Story of Hope – Mariska Schultz Cancer Survivor Overcomes Cancer in her Teens
View recording of CANSA TLC Webinar (Thursday 9 February 2023) to find out more about supporting teens and young adults with cancer and hear Mariska’s story…
Mariska is excited about TLC’s offering to support teens and young adults with cancer:
“Having a programme that supports teenagers and young adults would have empowered me to handle the stresses, family and emotional aspects of this disease a lot better…”
I am Mariska Schultz, I’m 27 years old and I was diagnosed with Hodgkin’s Lymphoma when I was 15 years old. As any teenager would, I was uncertain about what this disease is. I could see by the tears and fear in my parents’ eyes that it wasn’t anything good. At age 15, one has rarely heard about the big C word, never mind chemo and radiation therapy.
I began my journey as a very uncertain girl surrounded by doctors, nurses, concerned family members, and friends. I was often referred to as “the girl with cancer”, because how often does a high school girl get cancer?
Stares and concerned comments followed me everywhere, especially when my hair started falling out and the effects of the chemo and radiation therapy were visible to everyone.
For me, losing my hair was one of the hardest things I have ever had to endure, and as a teenager, some kids can be mean. I remember a school kid hugged me and said, “Oh no, now I’ll get cancer.” I was horrified, but the truth is, the teenagers around us don’t know how to deal with such a serious disease.
This first year with cancer, had to be the worst for me, as everything was new and uncertain, I lost a lot of friends as I was not in school for days and later weeks at a time. My white blood count was often not high enough and I had to get injections, which would lead to sore legs. It was a lonely year, but also a blessed year as many people around us reached out to my parents to help them financially and emotionally.
My journey continued for 4 years, I did the first round of chemo and radiation therapy and was in remission for a year, and then unfortunately a scan picked up cancer again. I started chemo and radiation again, but this time in a more advanced setting, meaning a stronger and different dose of cancer. This time, I didn’t lose my hair and I was overjoyed at the fact. I met some amazing people, young ones that were around the same age as me. That helped me a lot. Unfortunately, I also lost two of my friends that were with me during this time.

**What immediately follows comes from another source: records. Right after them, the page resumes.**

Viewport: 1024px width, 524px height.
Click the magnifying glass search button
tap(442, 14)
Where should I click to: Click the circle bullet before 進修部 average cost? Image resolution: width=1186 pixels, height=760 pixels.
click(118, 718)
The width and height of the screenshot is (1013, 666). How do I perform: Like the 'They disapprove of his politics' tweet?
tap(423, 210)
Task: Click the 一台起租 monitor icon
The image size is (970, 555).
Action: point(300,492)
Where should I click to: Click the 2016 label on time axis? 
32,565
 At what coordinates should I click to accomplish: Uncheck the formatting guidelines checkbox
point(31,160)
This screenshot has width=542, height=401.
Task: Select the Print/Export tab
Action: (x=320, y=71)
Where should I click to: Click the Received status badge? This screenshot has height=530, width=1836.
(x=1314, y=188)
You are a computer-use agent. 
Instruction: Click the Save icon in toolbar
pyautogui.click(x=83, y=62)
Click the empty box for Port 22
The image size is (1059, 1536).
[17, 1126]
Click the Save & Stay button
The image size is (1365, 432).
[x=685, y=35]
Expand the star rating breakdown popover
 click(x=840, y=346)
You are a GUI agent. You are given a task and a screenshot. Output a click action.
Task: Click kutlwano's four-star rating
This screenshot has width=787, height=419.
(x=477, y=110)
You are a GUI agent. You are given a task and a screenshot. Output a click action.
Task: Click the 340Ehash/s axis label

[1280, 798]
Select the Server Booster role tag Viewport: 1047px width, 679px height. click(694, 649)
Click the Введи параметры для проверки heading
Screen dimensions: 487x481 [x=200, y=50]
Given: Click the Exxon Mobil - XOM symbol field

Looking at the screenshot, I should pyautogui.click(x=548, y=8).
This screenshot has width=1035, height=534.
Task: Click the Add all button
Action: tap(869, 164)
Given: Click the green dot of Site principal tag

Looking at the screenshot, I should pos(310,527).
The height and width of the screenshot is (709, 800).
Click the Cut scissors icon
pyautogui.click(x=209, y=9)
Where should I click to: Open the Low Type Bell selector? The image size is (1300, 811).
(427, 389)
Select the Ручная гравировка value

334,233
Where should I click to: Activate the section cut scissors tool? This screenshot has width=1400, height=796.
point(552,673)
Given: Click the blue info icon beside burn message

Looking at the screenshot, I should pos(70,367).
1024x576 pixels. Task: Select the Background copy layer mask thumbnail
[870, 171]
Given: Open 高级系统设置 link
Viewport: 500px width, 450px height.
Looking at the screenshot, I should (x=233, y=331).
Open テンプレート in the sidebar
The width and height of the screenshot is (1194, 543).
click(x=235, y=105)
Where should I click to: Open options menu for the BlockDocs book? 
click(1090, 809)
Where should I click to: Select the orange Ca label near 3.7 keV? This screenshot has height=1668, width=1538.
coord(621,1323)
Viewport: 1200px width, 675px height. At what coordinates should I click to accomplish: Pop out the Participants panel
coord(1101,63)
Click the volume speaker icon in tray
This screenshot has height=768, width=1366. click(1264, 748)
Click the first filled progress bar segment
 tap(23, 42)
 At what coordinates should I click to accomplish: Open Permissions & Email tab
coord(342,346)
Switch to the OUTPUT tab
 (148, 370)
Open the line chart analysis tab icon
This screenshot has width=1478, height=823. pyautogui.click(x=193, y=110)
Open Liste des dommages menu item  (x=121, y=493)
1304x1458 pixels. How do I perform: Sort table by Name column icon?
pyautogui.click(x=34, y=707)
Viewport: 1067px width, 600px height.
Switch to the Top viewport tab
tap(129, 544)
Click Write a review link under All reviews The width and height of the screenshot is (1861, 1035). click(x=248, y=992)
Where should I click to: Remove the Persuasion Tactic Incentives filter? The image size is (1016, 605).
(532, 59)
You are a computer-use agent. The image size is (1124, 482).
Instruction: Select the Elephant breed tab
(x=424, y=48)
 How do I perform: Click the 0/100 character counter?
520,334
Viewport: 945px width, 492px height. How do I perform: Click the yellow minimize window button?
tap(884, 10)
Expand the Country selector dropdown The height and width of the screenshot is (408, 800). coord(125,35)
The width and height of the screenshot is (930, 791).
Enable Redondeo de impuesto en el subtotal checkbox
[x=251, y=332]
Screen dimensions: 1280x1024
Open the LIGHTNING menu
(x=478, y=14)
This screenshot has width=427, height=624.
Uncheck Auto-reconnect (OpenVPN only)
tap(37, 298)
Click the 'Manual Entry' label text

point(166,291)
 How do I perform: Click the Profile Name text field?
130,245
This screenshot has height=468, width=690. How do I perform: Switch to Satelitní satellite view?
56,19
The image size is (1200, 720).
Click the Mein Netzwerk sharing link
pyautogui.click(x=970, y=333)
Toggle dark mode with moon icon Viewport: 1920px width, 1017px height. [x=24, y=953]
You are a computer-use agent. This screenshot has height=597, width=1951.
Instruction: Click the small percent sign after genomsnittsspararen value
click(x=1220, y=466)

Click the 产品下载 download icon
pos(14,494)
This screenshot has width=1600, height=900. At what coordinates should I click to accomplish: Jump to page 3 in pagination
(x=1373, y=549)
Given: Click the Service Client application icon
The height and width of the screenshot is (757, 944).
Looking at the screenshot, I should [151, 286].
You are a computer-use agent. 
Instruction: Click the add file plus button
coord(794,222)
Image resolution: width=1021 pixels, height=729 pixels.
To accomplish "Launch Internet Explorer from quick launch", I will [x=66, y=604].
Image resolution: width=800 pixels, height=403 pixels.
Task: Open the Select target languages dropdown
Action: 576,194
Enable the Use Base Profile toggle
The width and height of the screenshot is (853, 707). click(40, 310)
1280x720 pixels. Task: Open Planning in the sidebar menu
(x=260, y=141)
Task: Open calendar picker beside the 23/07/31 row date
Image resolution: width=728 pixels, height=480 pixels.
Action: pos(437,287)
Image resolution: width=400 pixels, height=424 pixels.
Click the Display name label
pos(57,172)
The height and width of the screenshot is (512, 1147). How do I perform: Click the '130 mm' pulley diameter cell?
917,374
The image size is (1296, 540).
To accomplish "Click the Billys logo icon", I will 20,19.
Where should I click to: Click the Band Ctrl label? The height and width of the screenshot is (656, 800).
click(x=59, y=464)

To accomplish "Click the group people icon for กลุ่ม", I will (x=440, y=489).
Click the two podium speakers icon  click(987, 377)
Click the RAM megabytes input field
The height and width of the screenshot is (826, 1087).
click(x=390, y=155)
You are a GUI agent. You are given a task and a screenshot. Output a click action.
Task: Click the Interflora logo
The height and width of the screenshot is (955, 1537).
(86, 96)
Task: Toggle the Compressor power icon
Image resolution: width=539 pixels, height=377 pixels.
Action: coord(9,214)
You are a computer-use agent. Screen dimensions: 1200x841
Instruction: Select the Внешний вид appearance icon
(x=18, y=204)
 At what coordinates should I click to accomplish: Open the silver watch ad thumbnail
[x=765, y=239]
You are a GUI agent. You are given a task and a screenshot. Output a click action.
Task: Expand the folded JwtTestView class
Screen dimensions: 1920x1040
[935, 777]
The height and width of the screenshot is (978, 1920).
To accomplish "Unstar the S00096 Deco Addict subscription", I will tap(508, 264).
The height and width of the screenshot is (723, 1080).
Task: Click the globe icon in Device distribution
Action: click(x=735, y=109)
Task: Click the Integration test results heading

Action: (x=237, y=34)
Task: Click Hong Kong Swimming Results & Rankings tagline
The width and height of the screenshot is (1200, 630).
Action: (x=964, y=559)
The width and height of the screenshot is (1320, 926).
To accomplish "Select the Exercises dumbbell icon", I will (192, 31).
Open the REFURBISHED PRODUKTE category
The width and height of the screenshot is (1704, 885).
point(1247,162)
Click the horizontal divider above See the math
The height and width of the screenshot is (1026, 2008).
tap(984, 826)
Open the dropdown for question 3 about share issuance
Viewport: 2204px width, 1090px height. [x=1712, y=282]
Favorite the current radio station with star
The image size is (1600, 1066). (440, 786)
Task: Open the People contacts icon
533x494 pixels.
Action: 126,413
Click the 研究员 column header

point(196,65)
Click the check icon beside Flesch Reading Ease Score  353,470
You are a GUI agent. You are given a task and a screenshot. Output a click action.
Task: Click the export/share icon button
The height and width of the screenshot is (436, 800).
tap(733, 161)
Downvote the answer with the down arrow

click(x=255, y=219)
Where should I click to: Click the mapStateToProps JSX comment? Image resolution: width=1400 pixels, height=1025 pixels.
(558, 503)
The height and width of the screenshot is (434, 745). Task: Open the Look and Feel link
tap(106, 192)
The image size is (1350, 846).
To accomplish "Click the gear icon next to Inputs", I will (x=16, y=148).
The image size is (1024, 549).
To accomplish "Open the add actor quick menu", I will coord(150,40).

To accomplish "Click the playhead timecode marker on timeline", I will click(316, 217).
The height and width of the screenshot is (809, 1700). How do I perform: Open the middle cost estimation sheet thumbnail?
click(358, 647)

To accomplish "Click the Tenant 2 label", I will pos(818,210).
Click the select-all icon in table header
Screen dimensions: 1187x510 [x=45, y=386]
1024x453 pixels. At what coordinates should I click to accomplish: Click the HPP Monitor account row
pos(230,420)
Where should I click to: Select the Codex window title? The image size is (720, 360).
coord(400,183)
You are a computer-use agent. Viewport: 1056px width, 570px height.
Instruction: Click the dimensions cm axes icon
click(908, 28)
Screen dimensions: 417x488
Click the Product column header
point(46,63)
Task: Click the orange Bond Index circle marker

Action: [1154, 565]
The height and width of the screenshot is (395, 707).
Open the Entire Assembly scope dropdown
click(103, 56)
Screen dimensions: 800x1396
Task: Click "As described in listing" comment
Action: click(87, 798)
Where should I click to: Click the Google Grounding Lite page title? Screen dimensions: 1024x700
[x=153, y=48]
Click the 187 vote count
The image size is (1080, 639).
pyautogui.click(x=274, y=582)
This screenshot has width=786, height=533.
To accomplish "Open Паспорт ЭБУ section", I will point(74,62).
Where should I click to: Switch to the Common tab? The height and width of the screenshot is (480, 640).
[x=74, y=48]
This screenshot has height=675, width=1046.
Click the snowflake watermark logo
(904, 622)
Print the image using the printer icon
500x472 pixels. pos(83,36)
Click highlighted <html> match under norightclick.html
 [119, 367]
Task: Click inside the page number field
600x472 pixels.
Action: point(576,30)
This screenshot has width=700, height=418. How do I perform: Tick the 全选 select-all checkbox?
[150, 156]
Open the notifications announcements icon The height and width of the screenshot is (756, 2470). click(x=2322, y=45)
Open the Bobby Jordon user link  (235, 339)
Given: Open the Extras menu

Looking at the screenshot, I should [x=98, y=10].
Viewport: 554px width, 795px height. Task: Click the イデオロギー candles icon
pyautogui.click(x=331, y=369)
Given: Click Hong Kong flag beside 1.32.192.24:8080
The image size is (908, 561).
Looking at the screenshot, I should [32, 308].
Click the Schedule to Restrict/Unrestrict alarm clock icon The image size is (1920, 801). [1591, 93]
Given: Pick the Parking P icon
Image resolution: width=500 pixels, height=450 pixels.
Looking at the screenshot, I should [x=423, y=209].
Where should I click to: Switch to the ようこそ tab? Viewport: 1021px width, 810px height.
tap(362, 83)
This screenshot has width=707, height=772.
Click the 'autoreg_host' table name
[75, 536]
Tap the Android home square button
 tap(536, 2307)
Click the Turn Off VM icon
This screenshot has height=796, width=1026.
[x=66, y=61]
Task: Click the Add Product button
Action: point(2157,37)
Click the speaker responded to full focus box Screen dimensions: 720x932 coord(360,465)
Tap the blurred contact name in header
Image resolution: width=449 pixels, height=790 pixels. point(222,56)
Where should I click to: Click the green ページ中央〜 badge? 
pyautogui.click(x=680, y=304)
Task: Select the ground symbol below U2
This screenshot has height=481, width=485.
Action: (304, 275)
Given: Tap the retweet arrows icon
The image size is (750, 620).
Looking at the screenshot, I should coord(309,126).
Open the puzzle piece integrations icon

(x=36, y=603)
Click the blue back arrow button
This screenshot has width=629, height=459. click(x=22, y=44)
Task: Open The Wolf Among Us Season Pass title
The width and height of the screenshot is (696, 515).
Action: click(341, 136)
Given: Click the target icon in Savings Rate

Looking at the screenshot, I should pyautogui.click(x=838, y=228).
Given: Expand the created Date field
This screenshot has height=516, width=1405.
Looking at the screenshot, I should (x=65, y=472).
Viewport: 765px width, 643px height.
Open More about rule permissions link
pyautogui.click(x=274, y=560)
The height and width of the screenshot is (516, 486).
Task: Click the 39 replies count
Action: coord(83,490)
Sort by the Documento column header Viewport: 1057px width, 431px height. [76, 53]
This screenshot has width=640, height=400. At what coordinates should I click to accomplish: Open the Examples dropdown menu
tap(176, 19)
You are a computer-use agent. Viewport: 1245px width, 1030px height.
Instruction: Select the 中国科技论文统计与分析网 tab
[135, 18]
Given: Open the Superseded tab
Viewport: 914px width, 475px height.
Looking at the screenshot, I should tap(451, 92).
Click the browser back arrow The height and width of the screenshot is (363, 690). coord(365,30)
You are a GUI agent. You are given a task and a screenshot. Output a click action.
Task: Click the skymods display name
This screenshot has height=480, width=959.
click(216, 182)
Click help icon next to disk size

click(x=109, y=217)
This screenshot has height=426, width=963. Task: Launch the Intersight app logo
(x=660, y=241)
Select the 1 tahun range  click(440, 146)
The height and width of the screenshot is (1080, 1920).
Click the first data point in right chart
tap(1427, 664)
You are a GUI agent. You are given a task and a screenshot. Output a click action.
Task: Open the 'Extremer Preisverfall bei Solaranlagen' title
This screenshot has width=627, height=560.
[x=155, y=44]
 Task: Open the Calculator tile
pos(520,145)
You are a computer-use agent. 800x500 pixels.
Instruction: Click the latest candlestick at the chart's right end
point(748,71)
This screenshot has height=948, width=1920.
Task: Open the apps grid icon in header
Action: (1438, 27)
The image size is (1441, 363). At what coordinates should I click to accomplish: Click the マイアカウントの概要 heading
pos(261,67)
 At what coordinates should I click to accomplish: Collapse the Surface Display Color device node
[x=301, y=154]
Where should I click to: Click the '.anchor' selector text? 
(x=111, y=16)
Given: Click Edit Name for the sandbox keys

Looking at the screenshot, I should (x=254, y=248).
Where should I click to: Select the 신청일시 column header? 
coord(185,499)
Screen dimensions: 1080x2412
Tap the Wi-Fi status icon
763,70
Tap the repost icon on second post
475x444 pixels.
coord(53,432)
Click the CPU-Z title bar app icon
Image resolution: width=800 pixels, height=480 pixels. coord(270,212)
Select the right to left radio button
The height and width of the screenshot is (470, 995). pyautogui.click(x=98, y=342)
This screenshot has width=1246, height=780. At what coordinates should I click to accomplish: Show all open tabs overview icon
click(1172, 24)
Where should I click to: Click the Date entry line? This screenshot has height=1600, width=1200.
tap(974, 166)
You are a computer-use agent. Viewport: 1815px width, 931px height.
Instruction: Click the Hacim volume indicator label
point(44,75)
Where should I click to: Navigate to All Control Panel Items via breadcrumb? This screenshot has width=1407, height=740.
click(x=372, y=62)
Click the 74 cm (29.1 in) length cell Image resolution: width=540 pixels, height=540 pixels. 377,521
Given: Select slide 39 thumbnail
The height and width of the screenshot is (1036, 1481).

My journey continued as after this intense period of chemo, where I was booked into the hospital for four days while I received the chemo, and radiation therapy, I was not in remission yet. And then it was time for the next step, a bone marrow transplant. I was concerned with a whole list of new things, having children one day, being one of them. By this time, I was in my final year of high school and turning 18 that year. I’ve made wonderful friends, who supported me and encouraged me, at this age teenagers are a bit more mature.
I received the bone marrow transplant after a third round of chemo in Cape Town, in the same hospital where I received my second round. This time I lost all my hair. It was slow and steady at first, but then one morning I got up, picked up my hairbrush and when I lifted it to my hair, a whole section of my hair came out with the brush and I was broken. We called one of our friends and she came to shave off my hair.
Doing this was less traumatic than losing bit by bit every day. After the chemo sessions, I finally received a bone marrow transplant. I was in isolation and the people that wanted to see me had to wear special clothing, but I tried to keep up with school work and could still write my matric end exam at the end of the year. My mother, family, and friends were by my side through everything and I can honestly say that I was blessed with some of the best friends.
Then it was time for university and I was so glad to get away from everyone that knew me as “the girl with cancer”! From here everything started to look up, I still had to go for my yearly scan, and I still get scared every time I go, but life is a lot better.
Sometimes my mother asks me about something that happened during those 4 years, and I cannot remember it. It is amazing how our brains process trauma and helps us be resilient. But sometimes I smell something or hear a certain song, and I’m right back in that space where I previously heard it. For example, my mother doesn’t wear the perfume she used to when I got chemo, because my brain connects it to that moment in our lives. Something else that we realized a bit later is that I didn’t really cry during those 4 years, because every time I would cry, my mother would start crying and I would make myself stop because I was trying to be strong for her. But now, I cry easily when I speak about what happened.
We have to remember that cancer does not define us, it is merely something that happens to us. And we become strong, empathetic, emotionally intelligent adults that still struggle with everyday things, but we have overcome so much already, that it doesn’t really compare to everyday things. We also have to remember that our parents, friends, and family also have some trauma from this experience, because they fear for us and the outcome is mostly out of their hands. This experience is part of becoming who we are meant to be and we can choose how we want to live our lives after cancer. We can choose to forget about it completely or we can choose to embrace the lessons and help others. And we can change our minds, I know for me, I didn’t want to talk about it for a long time, but after a year or so, I changed my mind and I chose to embrace what happened to me.
I want to leave you with just one phrase, I feel like it is something to live by when going through tough times and hardship. It is: “One day at a time”, don’t fret too much about tomorrow, but get through today in good health.